Okada
Okada

The Ghana Committed Drivers Association (GCDA) have described the promise by former President John Dramani Mahama to legalize the Okada business when they win power in the 2020 elections as untenable.

“It is not a well thought through policy, but a ploy to woo the votes of unsuspecting riders.”

According to the group, the factors that made the Mahama led NDC administration to enact the Road Traffic Regulation 2012, (L.I. 2180) to ban the operations of the Okada business had not changed as people were still dying and sustaining various degrees of injuries.

Mr Anane Frimpong, Spokesperson for the Group addressing a press conference in Accra stated that the GCDA was to resolve to discourage any political party from legalizing the operations of the Okada business and to urge them to desist from making it a manifesto promise.

The group also questioned former President Mahama for his sudden U-turn on the matter, which they described as unfortunate, saying this cheap, populist agenda to woo the riders of Okada must not be countenanced and hence should be rejected by all Ghanaians.

The Okada is a business of using motorcycle for passenger transport at a fee or for commercial purposes just like the taxi will do.

The group also sent a strong signal to the government not to legalize Okada operations in the country.
According to them, any attempt to do so would incur their wrath for them to embark on monthly demonstration against such a move across the country.

“We will on monthly basis demonstrate against such a move across the country until our calls are heeded to,” they said.

Mr Frimpong said the discourse of whether or not to legalize Okada was there for some years now, but had been heightened in this election year as a result of former President Mahama’s promise to legalize it when they win power in the 2020 elections.

He explained that at the time the law was being promulgated to ban Okada, it ranked 9th on the list of causal agents for road accidents, but today it ranked second on the cause of road accidents.

He said many people had raised safety and security concerns about the Okada business particularly with regard to the adherence public safety needs.

He said the Okada operation is a risky business while the Okada operators’ ride dangerously putting their lives and that of their passengers and pedestrians into danger.

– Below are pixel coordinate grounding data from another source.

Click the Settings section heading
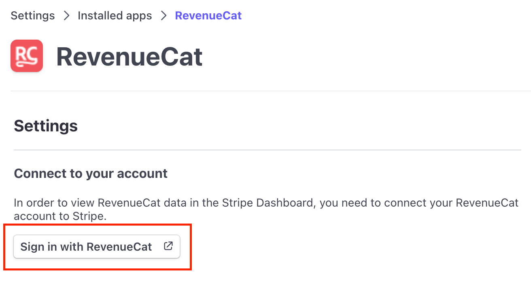Viewport: 531px width, 304px height. tap(46, 126)
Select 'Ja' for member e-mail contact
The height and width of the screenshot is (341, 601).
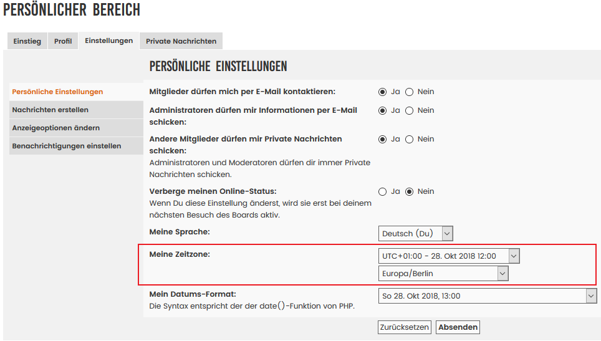click(x=383, y=92)
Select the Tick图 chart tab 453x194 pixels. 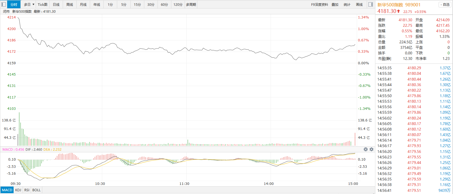(x=43, y=4)
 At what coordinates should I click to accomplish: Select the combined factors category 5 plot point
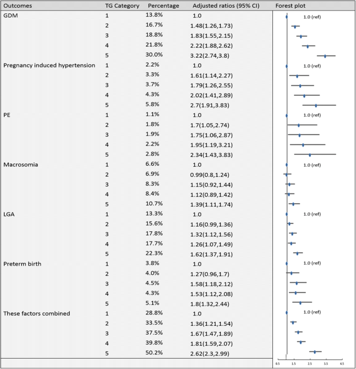[315, 352]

“Okada riders don’t respect traffic regulations and signals on our roads. They drive anyhow on our roads and hardly respect traffic signals,” he added.

Mr Frimpong also indicated the Okada operation was one of the major causes of road accidents and deaths in the country and cited statistics from the Ministry of Transport in 2018 that the proportion of motorcycle fatalities had increased from 2.7 percent in 2001 to 21 percent despite the massive investments made in road safety by successive governments.

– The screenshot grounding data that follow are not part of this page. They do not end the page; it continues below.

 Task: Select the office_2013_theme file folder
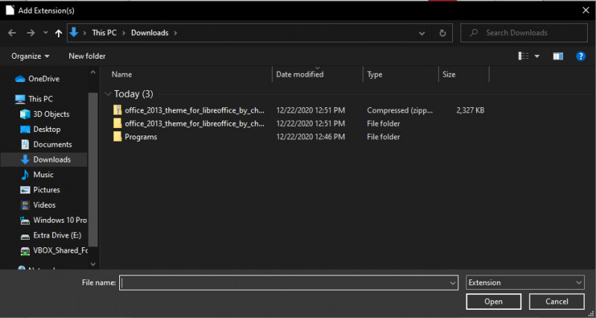tap(194, 123)
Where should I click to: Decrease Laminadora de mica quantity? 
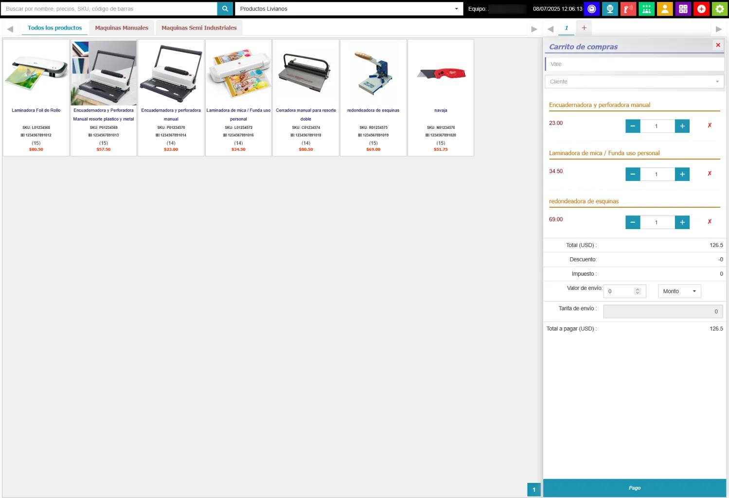632,174
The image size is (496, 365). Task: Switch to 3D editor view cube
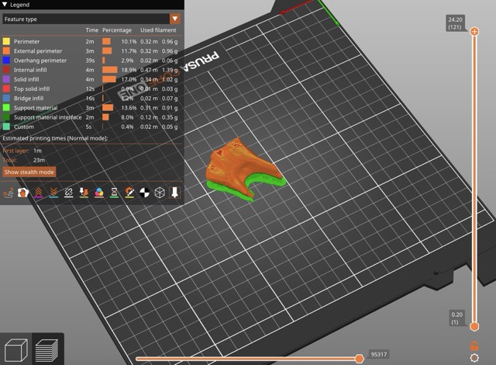coord(16,349)
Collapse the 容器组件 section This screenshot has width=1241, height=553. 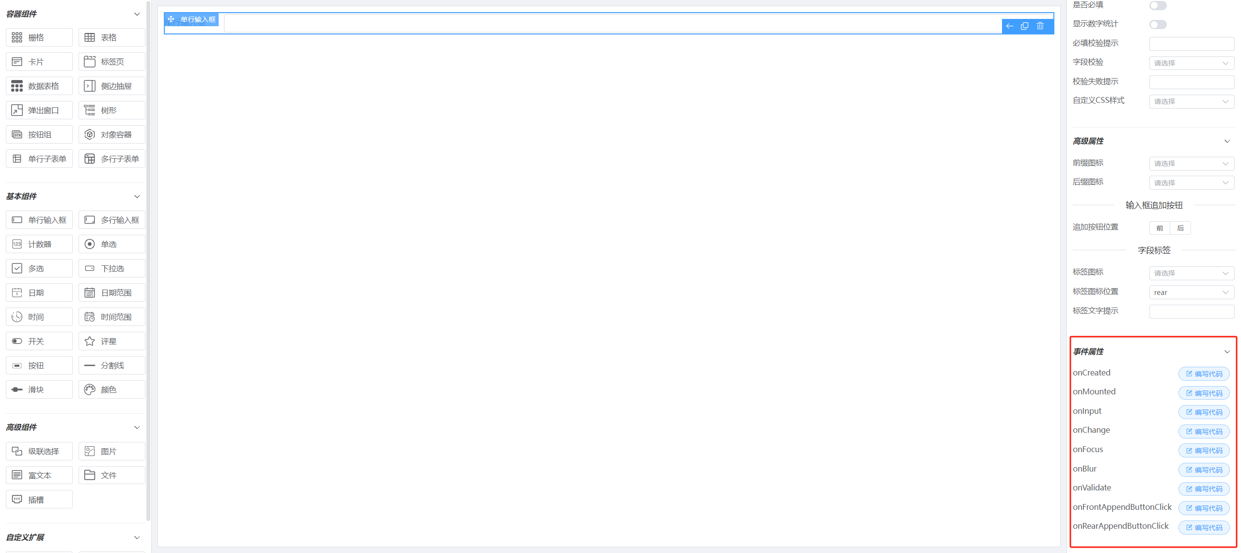tap(137, 14)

He said the National Road Safety Authority (NRSA) estimated that the chance of dying from a motorcycle crash was 10 times higher than a car crash.

In 2014 alone, figures released by the NRSA revealed that 2,571 people were knocked down out of which 1,856 lost their lives.

In 2015, 2,789 motorcycles were involved in road crashes nationwide while in the first quarter of 2017, about 708 road users died from 4,049 road accidents with 3,983 others sustaining various degrees of injuries.

Mr Frimpong stated the GCDA were party to the calls for the ban on Okada operations in 2012, saying their position had not changed because Okada was a public health issue.

He said the country could not continue to lose more lives since blood was more precious than other things in the world.